It is unclear from the plaintiffs' motion whether they seek summary judgment on all of the FOIA requests or on specific ones only. Nevertheless, because pro se pleadings are held to less stringent standards than formal pleadings and should be construed liberally, Haines v. Kerner, 404 U.S. 519, 520 (1972) (per curiam); Jeanes v. U.S. Dep't of Justice, 357 F. Supp. 2d 119, 122 (D.D.C. 2004), the Court will construe plaintiffs' motion as seeking relief on all thirty-two FOIA requests. In addition, the IRS's cross-motion does not make explicit whether defendants claim failure to exhaust administrative remedies with respect to just the twenty-six imperfect requests or as to all thirty-two. To the extent that the government is not raising an exhaustion-of-remedies defense with regard to the requests denied on the basis of statutory exemptions or lack of responsive documents, the Court may do so sua sponte. See, e.g., Jaeger v. United States, Civ.A. No. 06-625, 2006 WL 1518938, at *1 (D.D.C. May 26, 2006); Lindsey v.

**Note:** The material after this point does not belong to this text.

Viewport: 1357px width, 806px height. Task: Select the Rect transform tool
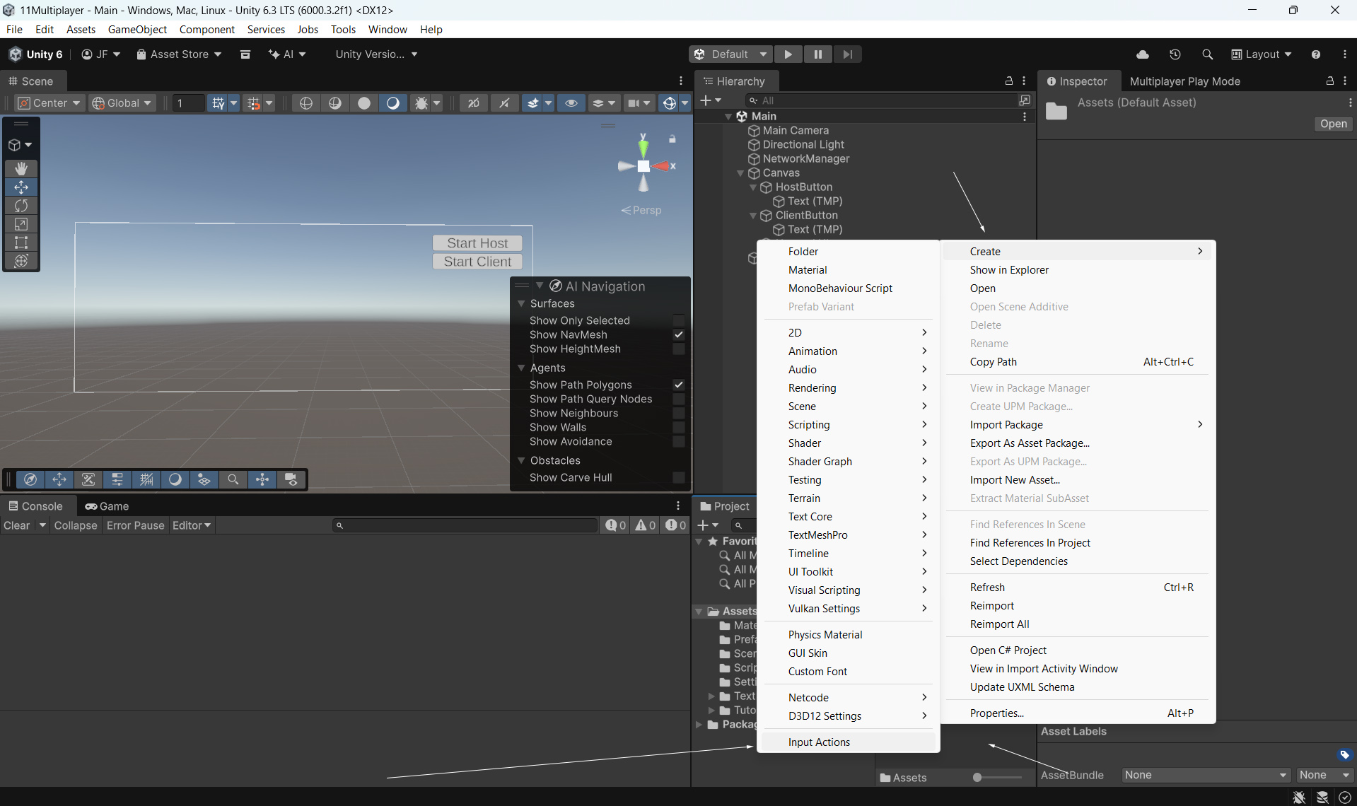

United States, ___ F. Supp. 2d ___, 2006 WL 2413720, at *16 n. 12 (D.D.C. Aug. 22, 2006).
A. Requests Denied Pursuant to Statutory Exemptions or Lack of Responsive Documents
Plaintiffs filed three FOIA requests with the IRS — dated March 7, 2005 and March 10-11, 2005 — that the IRS declined to honor on the ground that it had not found any responsive records. Three additional requests, dated March 8-9, 2005 and March 13, 2005, were denied because the IRS determined that the documents sought were exempt from production under the statutory provisions of FOIA and/or the Privacy Act.

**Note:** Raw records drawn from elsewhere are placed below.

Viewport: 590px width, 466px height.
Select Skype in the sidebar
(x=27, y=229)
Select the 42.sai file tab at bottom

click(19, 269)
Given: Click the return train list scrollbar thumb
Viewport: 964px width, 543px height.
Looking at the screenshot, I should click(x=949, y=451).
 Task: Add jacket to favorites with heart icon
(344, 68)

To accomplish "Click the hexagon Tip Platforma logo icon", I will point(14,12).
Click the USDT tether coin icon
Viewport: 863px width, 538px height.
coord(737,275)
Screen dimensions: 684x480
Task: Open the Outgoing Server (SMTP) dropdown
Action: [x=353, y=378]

IRS regulations provided plaintiffs with an avenue for administrative appeal of these adverse agency determinations.See 26 C.F.R. § 601.702(c)(10)(i). The IRS advised Hinojosa of his right to such an appeal at the time that it denied his requests. The grounds for an administrative appeal are listed in agency regulations and include a right to challenge an initial decision when access to records has been denied in whole or in part, 31 C.F.R. § 1.5(i)(1)(i)(A), or when it has been determined that no responsive records exist, 31 C.F.R. § 1.5(i)(1)(i)(D). Judicial review is available if an administrative appeal pursuant to paragraph (c)(10) fails. 26 C.F.R. § 601.702(c)(13); 31 C.F.R. § 1.5(1). Plaintiffs do not dispute that they did not appeal the denial of their requests within the agency. Their failure to avail themselves of the applicable administrative remedies is fatal to their claims in this Court. See Hidalgo, 344 F.3d at 1259 (holding that plaintiff may not pursue judicial review without the benefit of agency consideration of his appeal);Perry-Torres v. U.S. Dep't of State, 404 F. Supp. 2d 140, 143 (D.D.C. 2005) (granting the defendant's motion for summary judgment because the plaintiff failed to appeal the defendant's decision to withhold embassy documents). Because plaintiffs failed to exhaust the administrative remedies available to them in challenging the IRS's adverse determinations, defendants' motion for summary judgment is granted with respect to these six requests, and plaintiffs' cross-motion is denied as to the same requests.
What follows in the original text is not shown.